Thursday, March 15, 2012

PF's road to perdition

Look at the comments on yesterday's post.

I wonder if PF really will go the path of previous debate activities. A couple of things need to happen.

First of all, we need to eliminate all the lay/parent judges. As long as virtually all the judges in a given pool are practically straight out of the cabbage patch, there is little likelihood that competitive debaters will be tempted to get too inside baseball. There’s no future (and no ballot) in it. Can this happen? Can we transform the judging pool? I look back to LD in, say, 1995. There were graduates, but no real breed of assistant/private coaches. There were coaches. And there were parents. Today, it’s primarily graduates and assistant/private coaches (at least in the most preferred category). I remember strolling over to LD land last year from PF land, and all my friends, coaches of star debaters, were sitting around doing nothing…

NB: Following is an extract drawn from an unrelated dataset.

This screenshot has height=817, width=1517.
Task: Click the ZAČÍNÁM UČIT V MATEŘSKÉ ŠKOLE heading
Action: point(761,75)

Keeping the pool lay will require some unconscious commitment on the part of the community in general, but the inertia of using parents—they’re cheap, they’re easy to train at the present level of the activity, they’re inherently interested in what their kids are doing extracurricularly, they provide built-in chaperones—will be hard to unseat. It could happen though. Tab rooms will have to commit to the same inertia: put all the judges who can’t do anything else into PF. All those judges are, pretty much by definition, intelligent adults. PF was built to influence intelligent adults. So far, that is all good.

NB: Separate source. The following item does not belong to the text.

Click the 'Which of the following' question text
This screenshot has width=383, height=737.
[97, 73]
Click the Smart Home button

Secondly, we need to build up a solid structure of institutes, staffed by former debaters. One of the big reasons that Policy and LD are so inside baseball is that they have enough time on their hands to go inside baseball (i.e., summer vacations), and a willing crop of college graduates to help them along with it. Will we have a system of PF camps across the continent before long? As sure as the girl scouts sell cookies… But these camps aren’t particularly dangerous without the following point.

Thirdly—and this one is something we haven’t talked much about yet, but eventually we’ll get to it—before PF can go inside baseball, there has to be an inside baseball. LD didn’t really know what it was until the value/criterion paradigm was invented (which happened after LD was invented: LD was values debate, whatever that was; the V/C answered the question). When we talk in the back room about the problems of PF, one that always comes up is that no one has really figured what it’s about yet, in the meta sense. If no one ever does, we’ll be okay. If someone pins it down, it gives the folks at the institutes something to feed on, and the path to perdition will begin being paved.

There may be a tendency for any activity to eventually start gazing at its navel, and start confusing its navel for the rest of itself, but there are also brakes that can prevent it. I’m willing to bet that the parent-judge nut won’t be cracked for quite a while. That’s our best hope. Because there will be institutes, and those at those institutes will do their best to earn their keep by creating some sort of mystical lore worth paying for. That’s certainly what the Policy and LD institutes do now. They teach you all the stuff you coach doesn’t even understand, and thus you’ll win like it’s going out of style, because you’ll know all the latest techniques, and you’ll know what debate is really all about.

We have to check back in in about ten years, and see where we are.

1 comment:

Anonymous said...

Jim-
Lets say that in september of next year, a kid joins the debate team. Lets call this mythical kid, Joey.

He a smart hard working kid, who is lets say a junior. His coach, is a brand new teacher who has just been assigned to coach the debate team, and is the sole coach. The kid, being new, did not go to an institute, and never will because his parents do not have the money. He certainly cant get a private coach. But otherwise, we have a talented kid. Joey is a well rounded kid who likes debate, but also is involved in other activties, say he plays on the baseball team.

In 1995, that kid could have gone as far as his talent and work ethic would have taken him. Yes, there would have been a learning curve but once he gained some experience, his sucess probably would have been dictated by his abilities. The lack of a summer institte, asst. coaches, and the fact that he does another activity outside of debate, would not necessarily preclude him from local or national success.

There is a Joey at every high school in this country.


Would someone under those fairly common circumstances succeed in the LD of today?